*SELECTION*
Both types are important.

	(b)  After having read the section at least once, read and work
through ALL of the Quick Check Exercises that appear at the
beginning of each exercise set.  [There is one exception to this.  For
11.2 only do QCE's 1 through 3.]  You will find a set of "answers" for
these exercises immediately at the end of the exercise set, not at the end
of the book.  Don't peek until you have done them all and don't use a
calculator.  Take time to write up your solutions with care.  The journey
is important.  Come test time, I do not merely look at what you may claim
as your "final answer".  [ In fact I discourage "boxing" or "circling" of
the end result. ]

	(c)  Once you have completed the Quick Check Exercises, go
on to wrestle with a significant chunk of the problems listed by chapter 
and section in the document Homework Problems.  Don't use a calculator.

*INSTRUCTIONS FOR THE TASK*
Resume the course study instructions on working through textbook exercises, beginning after their last sentence.

*SUPPLIED MATERIAL*
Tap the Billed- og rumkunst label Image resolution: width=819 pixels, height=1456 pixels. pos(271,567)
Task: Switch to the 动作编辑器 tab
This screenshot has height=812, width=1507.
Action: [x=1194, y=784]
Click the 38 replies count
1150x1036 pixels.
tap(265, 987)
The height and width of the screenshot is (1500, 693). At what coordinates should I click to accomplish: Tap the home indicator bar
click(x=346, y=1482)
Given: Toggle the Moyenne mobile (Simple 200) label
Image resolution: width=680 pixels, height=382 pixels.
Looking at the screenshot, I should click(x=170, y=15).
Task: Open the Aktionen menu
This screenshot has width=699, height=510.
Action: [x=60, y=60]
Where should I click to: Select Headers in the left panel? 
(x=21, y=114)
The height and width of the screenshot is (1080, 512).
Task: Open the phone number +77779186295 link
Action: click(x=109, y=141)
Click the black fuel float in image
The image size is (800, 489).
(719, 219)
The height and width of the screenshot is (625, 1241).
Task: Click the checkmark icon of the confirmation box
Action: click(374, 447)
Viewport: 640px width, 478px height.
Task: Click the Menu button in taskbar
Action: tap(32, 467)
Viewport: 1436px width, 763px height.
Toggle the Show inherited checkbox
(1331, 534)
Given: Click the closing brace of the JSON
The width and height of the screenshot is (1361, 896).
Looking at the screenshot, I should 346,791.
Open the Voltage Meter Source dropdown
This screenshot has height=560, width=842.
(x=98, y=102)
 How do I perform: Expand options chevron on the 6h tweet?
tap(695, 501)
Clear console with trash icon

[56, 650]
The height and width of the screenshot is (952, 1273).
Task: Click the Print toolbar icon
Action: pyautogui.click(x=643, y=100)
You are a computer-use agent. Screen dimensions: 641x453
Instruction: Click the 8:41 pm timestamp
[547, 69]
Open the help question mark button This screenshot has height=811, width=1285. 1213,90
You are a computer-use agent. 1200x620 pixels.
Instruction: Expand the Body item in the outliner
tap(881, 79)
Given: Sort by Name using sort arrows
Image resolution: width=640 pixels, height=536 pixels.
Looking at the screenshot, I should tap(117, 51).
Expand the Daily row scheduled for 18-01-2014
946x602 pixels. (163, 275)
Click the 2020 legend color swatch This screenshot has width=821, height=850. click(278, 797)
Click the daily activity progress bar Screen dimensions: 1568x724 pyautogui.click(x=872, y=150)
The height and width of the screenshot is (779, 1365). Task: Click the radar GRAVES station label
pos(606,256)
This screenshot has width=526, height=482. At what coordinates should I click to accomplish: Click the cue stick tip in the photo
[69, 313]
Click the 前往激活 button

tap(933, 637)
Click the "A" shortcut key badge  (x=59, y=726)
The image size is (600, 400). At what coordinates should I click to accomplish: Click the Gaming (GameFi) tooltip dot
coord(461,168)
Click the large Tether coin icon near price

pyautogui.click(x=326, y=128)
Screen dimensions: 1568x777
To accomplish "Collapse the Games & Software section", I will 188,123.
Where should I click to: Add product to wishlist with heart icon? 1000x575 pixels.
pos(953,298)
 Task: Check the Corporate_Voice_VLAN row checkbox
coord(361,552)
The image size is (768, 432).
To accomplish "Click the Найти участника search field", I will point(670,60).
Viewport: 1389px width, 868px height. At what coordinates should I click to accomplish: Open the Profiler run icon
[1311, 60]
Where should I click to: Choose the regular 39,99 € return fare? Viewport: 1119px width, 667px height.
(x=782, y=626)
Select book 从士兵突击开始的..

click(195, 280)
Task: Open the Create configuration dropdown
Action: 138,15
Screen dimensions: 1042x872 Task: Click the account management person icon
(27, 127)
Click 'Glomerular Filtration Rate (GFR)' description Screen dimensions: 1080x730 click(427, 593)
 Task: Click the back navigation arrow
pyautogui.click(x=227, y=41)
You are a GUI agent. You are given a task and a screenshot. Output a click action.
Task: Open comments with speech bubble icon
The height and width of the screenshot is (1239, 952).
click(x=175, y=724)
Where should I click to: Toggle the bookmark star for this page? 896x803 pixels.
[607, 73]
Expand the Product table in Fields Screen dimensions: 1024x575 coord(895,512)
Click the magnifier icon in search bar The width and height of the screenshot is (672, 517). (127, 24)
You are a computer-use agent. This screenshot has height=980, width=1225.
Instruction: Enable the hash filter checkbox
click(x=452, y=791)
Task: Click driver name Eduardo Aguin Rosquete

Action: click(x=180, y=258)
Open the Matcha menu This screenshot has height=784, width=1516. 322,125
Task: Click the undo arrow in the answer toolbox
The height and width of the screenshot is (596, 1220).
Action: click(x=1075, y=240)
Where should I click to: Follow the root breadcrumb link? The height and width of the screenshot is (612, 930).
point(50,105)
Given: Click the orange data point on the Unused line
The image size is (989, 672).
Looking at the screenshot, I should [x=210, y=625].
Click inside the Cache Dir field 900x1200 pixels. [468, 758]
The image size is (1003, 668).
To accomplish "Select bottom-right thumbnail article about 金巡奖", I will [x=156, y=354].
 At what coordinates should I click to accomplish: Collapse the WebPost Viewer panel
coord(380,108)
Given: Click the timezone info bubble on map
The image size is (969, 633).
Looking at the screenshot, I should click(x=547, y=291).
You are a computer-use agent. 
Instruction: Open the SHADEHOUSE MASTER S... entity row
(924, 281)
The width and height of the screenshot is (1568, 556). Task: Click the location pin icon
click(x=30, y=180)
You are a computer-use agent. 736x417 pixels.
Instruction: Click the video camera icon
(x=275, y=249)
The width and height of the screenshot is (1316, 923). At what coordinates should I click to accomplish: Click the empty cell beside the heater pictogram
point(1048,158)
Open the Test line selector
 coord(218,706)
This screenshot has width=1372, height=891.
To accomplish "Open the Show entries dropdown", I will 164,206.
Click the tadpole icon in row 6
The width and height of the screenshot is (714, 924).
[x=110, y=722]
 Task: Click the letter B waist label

*RESULT*
Brief answers to many of the odd numbered problems appear at the back of the 
book.  Essentially all of the problems have an "answer" in the Complete 
Solutions Manual that may be found online at the Math Department's site at 
the following URL:

			http://w3.fiu.edu/math/

To access this document you must have a pdf reader on your
computer, say something like Acrobat Reader, or Ghostview, or 
Xpdf, and you must know an appropriate  name and password. [I will discuss
the matter on the first day of class and will provide reminders on
"class" pages.]  Consequently, you may check up on your solutions. 

	(d)  When checking answers, keep in mind that there may
be alternative, correct solutions, and that things like function
identities permit solutions to appear in many different forms.
Also, be aware that the answers found in the Complete Solutions
Manual are written for instructors.  Consequently many are incomplete.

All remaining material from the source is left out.